Herman Li recalls being allowed to just get on with his passion, free from any interference from teachers or pupils.
"At lunchtime I used to just grab my guitar and play. I never bothered with football or anything like that. Elliott School was the beginning of an endless journey for me. You learn something new everyday. I'm still learning now."
Joe Goddard describes the same culture of tolerance. "There was a spirit: if you want to do something just go and do it. You didn't need permission."
For Mr Marshall, the suggestion that music should remain somehow a middle-class preserve is absurdly prejudiced, though he did admit to watching with a certain empathy the heroic efforts of the TV choirmaster Gareth Malone as he sought to overcome the powerful reluctance of teenage lads to break into song in his BBC 2 series, The Choir: Boys Don't Sing. "If you have a good student and a good teacher, it doesn't matter where you are from," he says. "If you have someone who wants to learn and someone who wants to teach, you will be successful. I don't think that because a student goes to a London comprehensive, rather than a private school, they cannot make really good music. It doesn't have to have a negative effect on their education."

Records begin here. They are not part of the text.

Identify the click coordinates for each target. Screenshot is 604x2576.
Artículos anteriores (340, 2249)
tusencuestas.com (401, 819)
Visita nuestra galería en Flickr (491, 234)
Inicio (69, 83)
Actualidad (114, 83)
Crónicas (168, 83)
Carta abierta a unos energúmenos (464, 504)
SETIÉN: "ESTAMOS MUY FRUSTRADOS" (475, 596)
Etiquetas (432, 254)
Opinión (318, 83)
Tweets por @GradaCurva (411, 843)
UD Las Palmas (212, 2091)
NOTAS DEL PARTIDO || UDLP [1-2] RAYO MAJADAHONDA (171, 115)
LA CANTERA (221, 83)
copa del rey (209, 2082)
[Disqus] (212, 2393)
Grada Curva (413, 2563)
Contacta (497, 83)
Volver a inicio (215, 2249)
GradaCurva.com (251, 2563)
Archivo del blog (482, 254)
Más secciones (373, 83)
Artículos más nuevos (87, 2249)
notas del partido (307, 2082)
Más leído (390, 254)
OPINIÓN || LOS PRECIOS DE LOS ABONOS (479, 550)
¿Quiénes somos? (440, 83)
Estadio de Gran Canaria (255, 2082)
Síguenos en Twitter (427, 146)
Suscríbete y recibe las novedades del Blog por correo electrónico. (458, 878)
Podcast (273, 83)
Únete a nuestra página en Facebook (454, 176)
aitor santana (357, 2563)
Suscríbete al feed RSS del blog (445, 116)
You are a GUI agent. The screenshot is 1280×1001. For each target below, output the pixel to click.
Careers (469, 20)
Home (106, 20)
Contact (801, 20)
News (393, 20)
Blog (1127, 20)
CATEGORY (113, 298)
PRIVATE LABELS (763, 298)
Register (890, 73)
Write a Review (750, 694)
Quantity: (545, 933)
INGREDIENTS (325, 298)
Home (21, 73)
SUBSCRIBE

Not that teaching music is always easy. The key to successful music teaching is "patience and having the right personality – how much you insist on certain things, how much you can enthuse kids.
"It can be very difficult when you have students sitting in front of 30 books so it is certainly going to be challenge when they are sitting in front of 30 xylophones," he says. The school is now in the middle of rehearsals for the annual production. This year it is the classic 1970s orphan tear jerker Annie – hardly the kind of thing you might expect to inspire a new generation of electro-poppers, metalheads or nu-ravers.
But Mr Marshall is unapologetic. "If you are a musician, you should be able to play anything – especially if it is how you are going to make your living," he says. As a result, the musical culture of the school will this term range from the ragtime composer Scott Joplin, to Sting, to a GCSE class that is engaged in the process of sampling how to play the recorder, that humble music-lesson staple.
It seems to be a winning formula. Adem Ihan looks back on his school days as the passport to his current status as a professional musician.
"When I first arrived at the school, I remember seeing people in the years above who were still only 13 years old but who were already in bands. It got me thinking, 'God I can so do that. I'm just like that'."
Like many of his peers he was. And he did.